> _WHAT IS EXPECTED_
Copy the lines from the one with "Zgoda (1153, 1984)" up to and including the one with "Usługi SEO (51, 1154)", replacing "Oferta" with "Cennik" and keeping everything else the same.

_ _ _ _

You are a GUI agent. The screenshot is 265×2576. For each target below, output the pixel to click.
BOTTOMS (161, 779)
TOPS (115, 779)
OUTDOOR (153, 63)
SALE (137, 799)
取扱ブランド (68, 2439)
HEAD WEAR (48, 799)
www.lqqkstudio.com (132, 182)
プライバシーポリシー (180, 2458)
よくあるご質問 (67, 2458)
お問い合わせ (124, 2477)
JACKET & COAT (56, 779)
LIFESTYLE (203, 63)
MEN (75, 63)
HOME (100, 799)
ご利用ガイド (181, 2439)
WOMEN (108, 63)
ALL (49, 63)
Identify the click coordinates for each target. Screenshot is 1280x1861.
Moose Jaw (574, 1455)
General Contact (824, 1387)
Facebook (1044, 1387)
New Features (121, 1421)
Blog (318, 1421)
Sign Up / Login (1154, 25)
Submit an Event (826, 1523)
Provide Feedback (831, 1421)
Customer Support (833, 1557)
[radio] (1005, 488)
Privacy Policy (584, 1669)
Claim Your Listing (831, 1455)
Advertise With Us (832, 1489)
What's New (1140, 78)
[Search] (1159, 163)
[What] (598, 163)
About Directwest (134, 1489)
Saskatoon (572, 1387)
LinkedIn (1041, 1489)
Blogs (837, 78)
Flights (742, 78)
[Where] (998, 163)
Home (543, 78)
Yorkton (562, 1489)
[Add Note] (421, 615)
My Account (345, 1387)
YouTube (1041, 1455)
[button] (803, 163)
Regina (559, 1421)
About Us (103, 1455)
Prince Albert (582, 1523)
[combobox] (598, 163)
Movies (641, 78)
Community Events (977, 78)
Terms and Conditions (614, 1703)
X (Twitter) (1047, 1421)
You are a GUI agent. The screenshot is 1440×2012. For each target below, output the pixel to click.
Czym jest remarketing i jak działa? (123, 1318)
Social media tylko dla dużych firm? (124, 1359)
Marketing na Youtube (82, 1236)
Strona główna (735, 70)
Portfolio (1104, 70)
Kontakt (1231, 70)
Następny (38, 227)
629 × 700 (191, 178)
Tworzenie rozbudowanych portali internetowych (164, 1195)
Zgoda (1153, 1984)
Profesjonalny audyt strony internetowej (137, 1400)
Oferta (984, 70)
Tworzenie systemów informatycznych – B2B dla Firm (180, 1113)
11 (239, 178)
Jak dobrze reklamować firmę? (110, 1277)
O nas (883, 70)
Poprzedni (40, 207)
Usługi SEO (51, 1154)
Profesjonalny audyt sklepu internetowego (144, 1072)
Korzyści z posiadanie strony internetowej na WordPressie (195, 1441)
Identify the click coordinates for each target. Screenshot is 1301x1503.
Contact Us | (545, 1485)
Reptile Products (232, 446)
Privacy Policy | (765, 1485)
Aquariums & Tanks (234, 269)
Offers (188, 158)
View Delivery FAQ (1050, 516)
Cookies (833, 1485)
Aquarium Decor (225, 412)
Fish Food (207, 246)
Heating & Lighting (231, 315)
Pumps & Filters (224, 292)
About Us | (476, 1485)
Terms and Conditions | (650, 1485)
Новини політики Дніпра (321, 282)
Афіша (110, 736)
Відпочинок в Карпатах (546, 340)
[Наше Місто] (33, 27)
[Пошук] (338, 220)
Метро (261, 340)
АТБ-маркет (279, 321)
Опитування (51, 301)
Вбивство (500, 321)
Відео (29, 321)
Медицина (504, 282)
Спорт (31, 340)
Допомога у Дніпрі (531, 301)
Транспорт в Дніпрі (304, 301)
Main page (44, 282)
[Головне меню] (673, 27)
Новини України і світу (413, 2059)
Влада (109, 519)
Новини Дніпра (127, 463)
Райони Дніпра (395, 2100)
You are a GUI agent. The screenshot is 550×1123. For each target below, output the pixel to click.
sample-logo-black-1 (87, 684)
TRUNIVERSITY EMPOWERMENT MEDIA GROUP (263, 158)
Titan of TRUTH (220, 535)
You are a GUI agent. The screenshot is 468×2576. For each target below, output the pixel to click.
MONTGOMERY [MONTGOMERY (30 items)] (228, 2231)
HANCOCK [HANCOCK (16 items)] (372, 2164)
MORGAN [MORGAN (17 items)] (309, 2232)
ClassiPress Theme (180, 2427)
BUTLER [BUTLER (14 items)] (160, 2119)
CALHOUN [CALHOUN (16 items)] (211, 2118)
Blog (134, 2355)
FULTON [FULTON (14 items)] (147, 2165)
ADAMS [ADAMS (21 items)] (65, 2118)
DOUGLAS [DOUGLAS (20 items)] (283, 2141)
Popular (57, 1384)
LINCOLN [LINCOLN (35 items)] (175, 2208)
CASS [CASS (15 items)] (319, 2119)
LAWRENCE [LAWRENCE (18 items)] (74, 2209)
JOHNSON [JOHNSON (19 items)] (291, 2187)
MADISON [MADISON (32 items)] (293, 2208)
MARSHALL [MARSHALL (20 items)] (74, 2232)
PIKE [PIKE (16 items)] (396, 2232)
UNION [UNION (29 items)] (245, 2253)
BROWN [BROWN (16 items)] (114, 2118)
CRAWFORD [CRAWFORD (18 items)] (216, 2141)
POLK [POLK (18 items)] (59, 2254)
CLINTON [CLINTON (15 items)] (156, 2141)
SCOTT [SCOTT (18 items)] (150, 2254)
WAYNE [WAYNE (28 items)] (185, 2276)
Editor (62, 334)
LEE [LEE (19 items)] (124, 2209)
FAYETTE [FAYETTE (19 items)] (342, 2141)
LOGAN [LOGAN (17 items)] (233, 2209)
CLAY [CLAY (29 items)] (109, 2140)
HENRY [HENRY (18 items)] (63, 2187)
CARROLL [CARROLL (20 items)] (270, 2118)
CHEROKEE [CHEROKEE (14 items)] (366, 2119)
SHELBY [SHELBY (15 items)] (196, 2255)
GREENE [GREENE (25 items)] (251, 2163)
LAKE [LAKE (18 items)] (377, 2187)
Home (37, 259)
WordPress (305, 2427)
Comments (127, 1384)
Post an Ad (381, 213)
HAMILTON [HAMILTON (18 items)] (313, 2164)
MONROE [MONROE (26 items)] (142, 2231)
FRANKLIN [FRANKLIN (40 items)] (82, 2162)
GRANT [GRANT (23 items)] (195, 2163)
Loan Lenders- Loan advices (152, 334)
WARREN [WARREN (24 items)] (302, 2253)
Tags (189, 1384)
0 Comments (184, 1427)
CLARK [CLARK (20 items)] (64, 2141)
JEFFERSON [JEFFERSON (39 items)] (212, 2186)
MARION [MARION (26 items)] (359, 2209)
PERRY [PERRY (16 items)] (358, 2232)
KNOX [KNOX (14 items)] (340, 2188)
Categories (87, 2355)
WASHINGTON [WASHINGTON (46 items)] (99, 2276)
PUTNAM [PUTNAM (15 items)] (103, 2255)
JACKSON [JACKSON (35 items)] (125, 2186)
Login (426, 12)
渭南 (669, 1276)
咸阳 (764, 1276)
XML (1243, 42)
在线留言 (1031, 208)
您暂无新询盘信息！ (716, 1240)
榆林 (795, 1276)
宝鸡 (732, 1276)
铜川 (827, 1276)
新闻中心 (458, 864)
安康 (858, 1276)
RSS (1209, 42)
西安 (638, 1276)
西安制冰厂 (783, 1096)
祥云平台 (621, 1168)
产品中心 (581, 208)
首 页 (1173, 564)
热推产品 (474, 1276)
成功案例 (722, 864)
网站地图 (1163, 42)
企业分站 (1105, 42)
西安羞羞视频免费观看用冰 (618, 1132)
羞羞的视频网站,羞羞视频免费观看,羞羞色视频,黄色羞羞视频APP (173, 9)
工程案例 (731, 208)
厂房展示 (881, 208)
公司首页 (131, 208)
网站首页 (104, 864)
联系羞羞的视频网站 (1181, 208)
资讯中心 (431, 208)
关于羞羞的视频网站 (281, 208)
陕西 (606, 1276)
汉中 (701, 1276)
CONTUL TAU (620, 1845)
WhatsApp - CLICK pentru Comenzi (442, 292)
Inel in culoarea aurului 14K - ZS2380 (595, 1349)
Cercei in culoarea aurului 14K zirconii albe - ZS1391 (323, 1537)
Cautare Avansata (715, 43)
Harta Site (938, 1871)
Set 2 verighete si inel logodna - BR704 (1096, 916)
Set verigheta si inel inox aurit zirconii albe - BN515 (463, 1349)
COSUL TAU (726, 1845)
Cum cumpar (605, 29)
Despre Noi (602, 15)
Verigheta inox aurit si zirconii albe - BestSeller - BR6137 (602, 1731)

_ _ _ _

> _CORRECT ANSWER_
Zgoda (1153, 1984)
Profesjonalny audyt strony internetowej (137, 1400)
Cennik (984, 70)
Tworzenie systemów informatycznych – B2B dla Firm (180, 1113)
11 (239, 178)
Jak dobrze reklamować firmę? (110, 1277)
O nas (883, 70)
Poprzedni (40, 207)
Usługi SEO (51, 1154)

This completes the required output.